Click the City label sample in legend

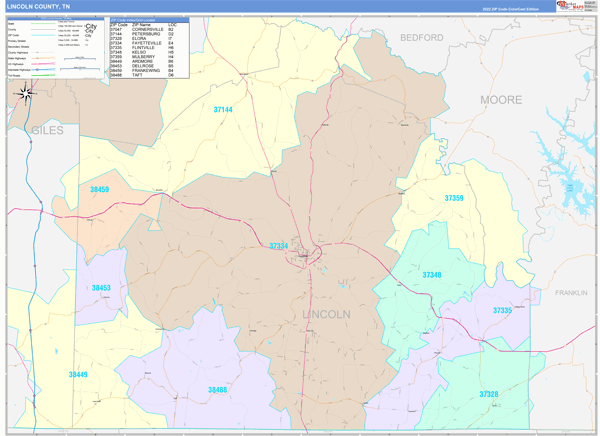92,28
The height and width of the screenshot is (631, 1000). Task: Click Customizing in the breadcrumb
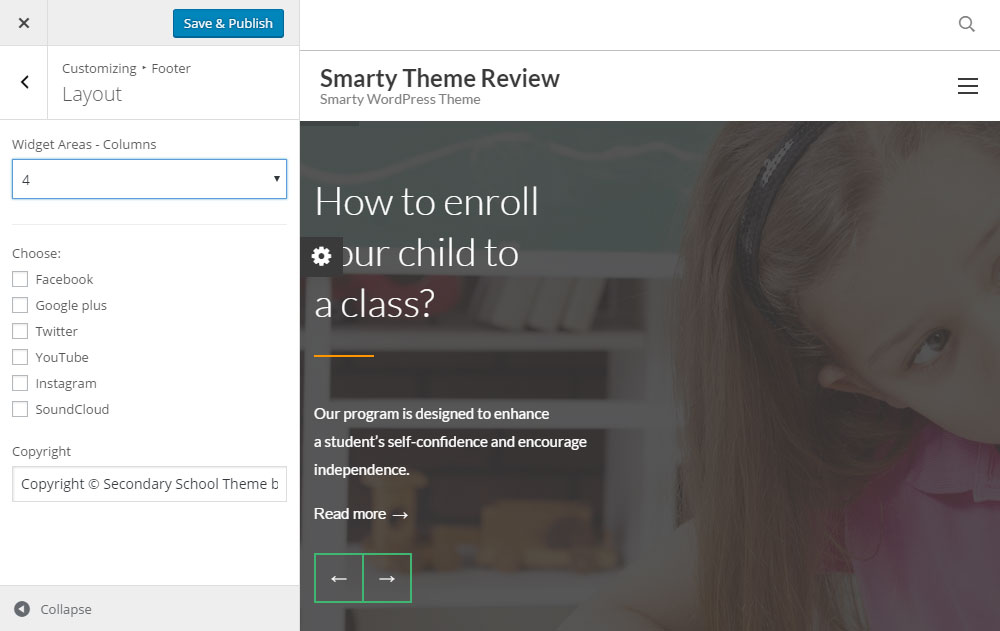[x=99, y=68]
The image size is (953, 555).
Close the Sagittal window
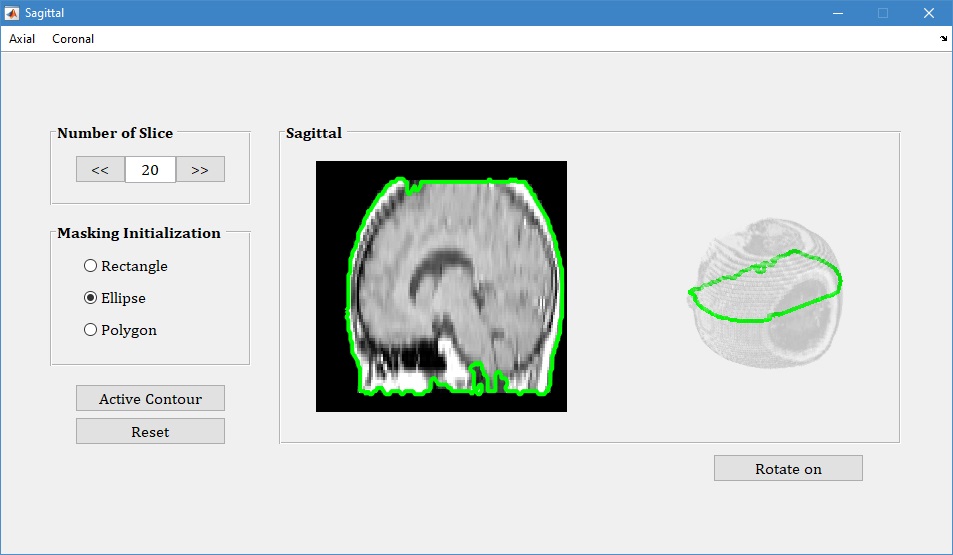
──────────────────────────────
# Given problem
Rewrite the listing above as a numbered list with one item per line. Skip the blank lines and leave out the pictures.

# Solution
1. Click the City label sample in legend
2. 92,28
3. The height and width of the screenshot is (631, 1000). Task: Click Customizing in the breadcrumb
4. [x=99, y=68]
5. The image size is (953, 555).
6. Close the Sagittal window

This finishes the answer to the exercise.